Multimodal Large Language Models (MLLMs) have made remarkable progress in video understanding. However, they suffer from a critical vulnerability: an over-reliance on language priors, which can lead to visual ungrounded hallucinations, especially when processing counterfactual videos that defy common sense. This limitation, stemming from the intrinsic data imbalance between text and video, is challenging to address due to the substantial cost of collecting and annotating counterfactual data. To address this, we introduce DualityForge, a novel counterfactual data synthesis framework that employs controllable, diffusion-based video editing to transform real-world videos into counterfactual scenarios. By embedding structured contextual information into the video editing and QA generation processes, the framework automatically produces high-quality QA pairs together with original-edited video pairs for contrastive training. Based on this, we build DualityVidQA, a large-scale video dataset designed to reduce MLLM hallucinations. In addition, to fully exploit the contrastive nature of our paired data, we propose Duality-Normalized Advantage Training (DNA-Train), a two-stage SFT-RL training regime where the RL phase applies pair-wise advantage normalization, thereby enabling a more stable and efficient policy optimization. Experiments on DualityVidQA-Test demonstrate that our method substantially reduces model hallucinations on counterfactual videos, yielding a relative improvement of 24.0% over the Qwen2.5-VL-7B baseline. Moreover, our approach achieves significant gains across both hallucination and general-purpose benchmarks, indicating strong generalization capability. We will open-source our dataset and code.
Paper Structure (22 sections, 15 equations, 11 figures, 11 tables)

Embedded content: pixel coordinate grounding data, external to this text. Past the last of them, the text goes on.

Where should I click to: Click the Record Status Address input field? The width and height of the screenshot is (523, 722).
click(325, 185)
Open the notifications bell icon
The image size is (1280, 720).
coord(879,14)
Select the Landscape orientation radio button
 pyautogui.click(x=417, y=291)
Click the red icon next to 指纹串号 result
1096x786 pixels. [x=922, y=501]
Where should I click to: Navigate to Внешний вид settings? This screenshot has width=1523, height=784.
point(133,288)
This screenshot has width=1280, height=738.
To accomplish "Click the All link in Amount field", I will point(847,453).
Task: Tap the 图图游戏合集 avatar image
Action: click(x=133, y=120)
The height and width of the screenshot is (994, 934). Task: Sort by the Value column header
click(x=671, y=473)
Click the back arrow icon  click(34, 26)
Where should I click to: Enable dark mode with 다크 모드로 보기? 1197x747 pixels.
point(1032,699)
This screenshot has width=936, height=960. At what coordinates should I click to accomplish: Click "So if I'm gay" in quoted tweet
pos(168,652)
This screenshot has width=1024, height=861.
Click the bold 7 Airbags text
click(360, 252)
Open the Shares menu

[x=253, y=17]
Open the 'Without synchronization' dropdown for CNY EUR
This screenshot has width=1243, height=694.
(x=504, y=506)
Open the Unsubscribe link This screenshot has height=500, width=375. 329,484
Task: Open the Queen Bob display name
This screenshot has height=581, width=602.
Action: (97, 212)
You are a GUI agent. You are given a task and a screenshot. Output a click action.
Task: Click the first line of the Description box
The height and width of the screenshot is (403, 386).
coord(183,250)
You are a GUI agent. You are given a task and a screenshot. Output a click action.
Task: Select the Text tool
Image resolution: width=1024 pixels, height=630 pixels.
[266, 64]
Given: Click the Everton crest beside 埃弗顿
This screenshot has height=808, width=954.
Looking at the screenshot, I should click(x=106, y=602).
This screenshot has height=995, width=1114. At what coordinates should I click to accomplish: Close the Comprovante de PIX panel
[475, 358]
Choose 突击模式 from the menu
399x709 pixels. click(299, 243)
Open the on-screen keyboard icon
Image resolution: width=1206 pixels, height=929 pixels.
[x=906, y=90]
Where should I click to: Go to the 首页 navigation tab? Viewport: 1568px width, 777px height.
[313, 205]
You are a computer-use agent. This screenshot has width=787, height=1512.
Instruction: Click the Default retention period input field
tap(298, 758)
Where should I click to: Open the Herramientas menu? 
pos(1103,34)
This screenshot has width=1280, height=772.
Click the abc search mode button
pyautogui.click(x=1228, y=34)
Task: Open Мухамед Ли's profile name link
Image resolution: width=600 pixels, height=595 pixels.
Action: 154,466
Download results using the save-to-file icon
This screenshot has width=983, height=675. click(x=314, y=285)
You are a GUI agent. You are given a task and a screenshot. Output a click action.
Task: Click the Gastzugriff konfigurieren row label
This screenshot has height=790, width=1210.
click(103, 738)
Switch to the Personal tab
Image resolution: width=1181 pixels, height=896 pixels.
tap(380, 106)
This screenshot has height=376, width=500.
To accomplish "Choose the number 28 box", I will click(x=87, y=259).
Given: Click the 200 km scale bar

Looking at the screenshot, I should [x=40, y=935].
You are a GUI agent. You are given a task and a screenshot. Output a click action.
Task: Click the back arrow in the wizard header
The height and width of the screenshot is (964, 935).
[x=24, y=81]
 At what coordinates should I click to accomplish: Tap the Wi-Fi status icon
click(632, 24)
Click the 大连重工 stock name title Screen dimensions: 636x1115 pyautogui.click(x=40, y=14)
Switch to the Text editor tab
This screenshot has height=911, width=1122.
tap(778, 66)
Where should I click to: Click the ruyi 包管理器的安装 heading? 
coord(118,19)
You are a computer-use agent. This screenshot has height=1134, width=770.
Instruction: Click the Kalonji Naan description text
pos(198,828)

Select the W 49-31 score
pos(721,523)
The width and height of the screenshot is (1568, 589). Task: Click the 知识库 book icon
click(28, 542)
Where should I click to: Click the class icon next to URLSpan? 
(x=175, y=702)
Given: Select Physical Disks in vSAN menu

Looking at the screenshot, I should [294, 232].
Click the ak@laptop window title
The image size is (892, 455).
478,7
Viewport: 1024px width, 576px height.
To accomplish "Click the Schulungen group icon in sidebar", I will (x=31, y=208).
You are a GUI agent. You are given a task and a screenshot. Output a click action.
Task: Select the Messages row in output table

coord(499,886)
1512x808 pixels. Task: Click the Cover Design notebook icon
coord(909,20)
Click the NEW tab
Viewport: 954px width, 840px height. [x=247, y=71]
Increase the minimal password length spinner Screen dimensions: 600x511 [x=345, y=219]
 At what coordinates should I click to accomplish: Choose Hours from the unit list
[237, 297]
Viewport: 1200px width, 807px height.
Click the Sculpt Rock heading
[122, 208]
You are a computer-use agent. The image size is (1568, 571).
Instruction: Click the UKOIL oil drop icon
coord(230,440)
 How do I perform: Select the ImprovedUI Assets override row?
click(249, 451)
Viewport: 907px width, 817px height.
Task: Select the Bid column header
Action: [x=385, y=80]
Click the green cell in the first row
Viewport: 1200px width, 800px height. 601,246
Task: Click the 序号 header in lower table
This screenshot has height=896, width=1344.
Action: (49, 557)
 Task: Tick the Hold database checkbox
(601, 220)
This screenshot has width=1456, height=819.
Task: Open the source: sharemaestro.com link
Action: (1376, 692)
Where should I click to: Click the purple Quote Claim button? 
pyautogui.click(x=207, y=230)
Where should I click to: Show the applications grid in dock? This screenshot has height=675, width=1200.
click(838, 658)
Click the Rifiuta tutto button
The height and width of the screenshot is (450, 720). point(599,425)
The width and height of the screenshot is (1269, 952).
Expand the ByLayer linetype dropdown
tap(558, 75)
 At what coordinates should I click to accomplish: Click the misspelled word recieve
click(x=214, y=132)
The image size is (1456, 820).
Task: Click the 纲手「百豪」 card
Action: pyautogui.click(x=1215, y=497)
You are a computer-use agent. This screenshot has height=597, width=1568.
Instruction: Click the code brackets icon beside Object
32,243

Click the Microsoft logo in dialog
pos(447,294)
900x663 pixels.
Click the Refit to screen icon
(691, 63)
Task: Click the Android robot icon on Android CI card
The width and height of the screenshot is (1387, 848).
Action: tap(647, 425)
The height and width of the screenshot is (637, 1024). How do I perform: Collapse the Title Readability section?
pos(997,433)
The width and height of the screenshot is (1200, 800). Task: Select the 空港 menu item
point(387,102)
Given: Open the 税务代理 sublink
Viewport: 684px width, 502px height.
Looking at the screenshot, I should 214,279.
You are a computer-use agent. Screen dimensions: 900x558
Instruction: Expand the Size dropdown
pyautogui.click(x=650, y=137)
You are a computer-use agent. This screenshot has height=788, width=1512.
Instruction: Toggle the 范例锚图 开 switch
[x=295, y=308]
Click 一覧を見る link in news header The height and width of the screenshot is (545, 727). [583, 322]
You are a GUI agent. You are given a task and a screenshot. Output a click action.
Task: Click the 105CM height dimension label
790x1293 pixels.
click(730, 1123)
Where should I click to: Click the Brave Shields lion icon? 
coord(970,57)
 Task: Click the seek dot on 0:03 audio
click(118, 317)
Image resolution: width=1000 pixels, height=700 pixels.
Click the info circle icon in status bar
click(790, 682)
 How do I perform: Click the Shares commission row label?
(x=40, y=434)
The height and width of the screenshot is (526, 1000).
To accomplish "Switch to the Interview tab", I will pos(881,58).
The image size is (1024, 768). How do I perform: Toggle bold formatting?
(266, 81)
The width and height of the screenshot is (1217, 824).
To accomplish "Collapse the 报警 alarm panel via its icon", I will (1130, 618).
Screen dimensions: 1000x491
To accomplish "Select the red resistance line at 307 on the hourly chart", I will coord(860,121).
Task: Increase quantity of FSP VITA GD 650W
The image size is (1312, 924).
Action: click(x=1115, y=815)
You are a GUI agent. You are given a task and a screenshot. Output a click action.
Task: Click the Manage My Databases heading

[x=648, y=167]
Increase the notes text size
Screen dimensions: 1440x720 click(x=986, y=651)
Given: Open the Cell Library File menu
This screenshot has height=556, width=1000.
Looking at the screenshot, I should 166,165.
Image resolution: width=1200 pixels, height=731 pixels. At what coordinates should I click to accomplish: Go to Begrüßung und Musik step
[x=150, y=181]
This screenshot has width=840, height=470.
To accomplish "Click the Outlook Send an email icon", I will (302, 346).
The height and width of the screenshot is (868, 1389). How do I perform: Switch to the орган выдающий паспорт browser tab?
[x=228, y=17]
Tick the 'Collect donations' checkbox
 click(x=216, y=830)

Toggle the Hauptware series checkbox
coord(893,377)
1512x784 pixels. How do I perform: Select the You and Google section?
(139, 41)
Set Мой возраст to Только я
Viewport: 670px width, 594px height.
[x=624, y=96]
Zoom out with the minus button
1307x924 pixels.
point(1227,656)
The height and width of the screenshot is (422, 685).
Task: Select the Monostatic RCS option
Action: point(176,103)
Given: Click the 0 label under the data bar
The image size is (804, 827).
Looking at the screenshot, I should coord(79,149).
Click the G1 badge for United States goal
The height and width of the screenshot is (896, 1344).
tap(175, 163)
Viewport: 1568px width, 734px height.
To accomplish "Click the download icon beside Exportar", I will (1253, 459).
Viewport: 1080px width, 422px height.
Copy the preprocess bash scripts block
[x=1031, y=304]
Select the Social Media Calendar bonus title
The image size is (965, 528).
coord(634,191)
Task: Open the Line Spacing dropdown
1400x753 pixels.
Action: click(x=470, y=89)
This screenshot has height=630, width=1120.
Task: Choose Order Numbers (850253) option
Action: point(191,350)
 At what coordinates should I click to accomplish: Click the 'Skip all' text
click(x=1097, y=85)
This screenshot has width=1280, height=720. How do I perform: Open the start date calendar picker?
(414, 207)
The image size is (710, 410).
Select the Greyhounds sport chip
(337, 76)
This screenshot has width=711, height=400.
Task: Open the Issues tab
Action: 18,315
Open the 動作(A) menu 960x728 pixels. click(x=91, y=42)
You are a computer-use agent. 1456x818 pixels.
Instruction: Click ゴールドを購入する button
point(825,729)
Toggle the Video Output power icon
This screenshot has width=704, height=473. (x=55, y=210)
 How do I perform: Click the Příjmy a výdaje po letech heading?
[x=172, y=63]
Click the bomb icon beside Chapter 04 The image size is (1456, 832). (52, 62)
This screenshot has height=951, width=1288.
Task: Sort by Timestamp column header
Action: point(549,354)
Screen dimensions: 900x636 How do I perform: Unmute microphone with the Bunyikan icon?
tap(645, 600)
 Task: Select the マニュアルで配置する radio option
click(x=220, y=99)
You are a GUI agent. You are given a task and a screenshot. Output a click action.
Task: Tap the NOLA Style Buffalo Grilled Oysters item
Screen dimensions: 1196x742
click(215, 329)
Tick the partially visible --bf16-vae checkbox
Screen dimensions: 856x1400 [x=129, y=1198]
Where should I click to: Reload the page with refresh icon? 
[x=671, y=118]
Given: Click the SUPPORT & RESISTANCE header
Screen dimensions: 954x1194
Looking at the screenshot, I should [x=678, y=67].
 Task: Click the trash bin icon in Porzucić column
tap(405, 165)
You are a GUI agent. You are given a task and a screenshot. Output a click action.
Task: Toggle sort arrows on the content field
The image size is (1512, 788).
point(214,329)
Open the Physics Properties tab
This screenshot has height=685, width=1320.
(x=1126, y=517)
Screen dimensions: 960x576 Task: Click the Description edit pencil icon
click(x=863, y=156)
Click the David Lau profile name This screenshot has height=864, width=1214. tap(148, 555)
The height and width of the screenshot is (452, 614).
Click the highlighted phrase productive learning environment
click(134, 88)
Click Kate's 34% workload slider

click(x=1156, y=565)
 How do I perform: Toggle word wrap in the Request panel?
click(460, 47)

This paper contains 22 sections, 15 equations, 11 figures, 11 tables.

Figures (11)

  • Figure 1: Comparison of MLLMs on counterfactual video QA. Each example shows key frames, the multiple‑choice question, and the models’ reasoning and answers. General models (Qwen‑VL, GPT‑4o) rely on language priors, picking plausible but visually incorrect answer. Our DNA‑Train-7B model grounds reasoning in the video and selects the counterintuitive yet correct answer.
  • Figure 2: Overview of video editing pipelines. There are three pipelines for different types of counterfactual context: Visual Anomaly: pixel-level video editing via OpenCV Semantic Anomaly: an MLLM selects an object for editing, followed by mask generation, VACE-based editing, and majority-vote verification using multiple SOTA MLLMs. Common Sense Anomaly: an MLLM propose commonsense violations, FLUX-Kontext edits frames, edits are re-verified by multiple MLLMs, and VACE interpolates the final video.
  • Figure 3: Overview of the DualityForge framework and DualityVidQA dataset. Starting with real, web-sourced videos, the DualityForge framework first embeds the counterfactual (CF) context, including visual, semantic, and commonsense, into it with video editing pipeline. The embedded context is then provided alongside the video to an MLLM to produce detailed captions and QA pairs. The dataset comprises three splits: DualityVidQA-SFT with real and counterfactual video-QA pairs (54K + 50K) for SFT; DualityVidQA-RL with 20K shared-question contrastive video-answer pairs (one question, two real/CF videos) for RL; and DualityVidQA-Test (600 pairs), which shares the same contrastive structure as DualityVidQA-RL and covers diverse counterfactual categories.
  • Figure 4: Overview of DNA-Train framework. We first perform SFT on our dual dataset to initialize the model. During RL, we sample a group of responses for both real and CF videos, compute their rewards based on task correctness, and calculate the $\ell_1$ norm of intra-group advantages. Finally, we normalize the advantages across the dual groups to ensure balanced gradients.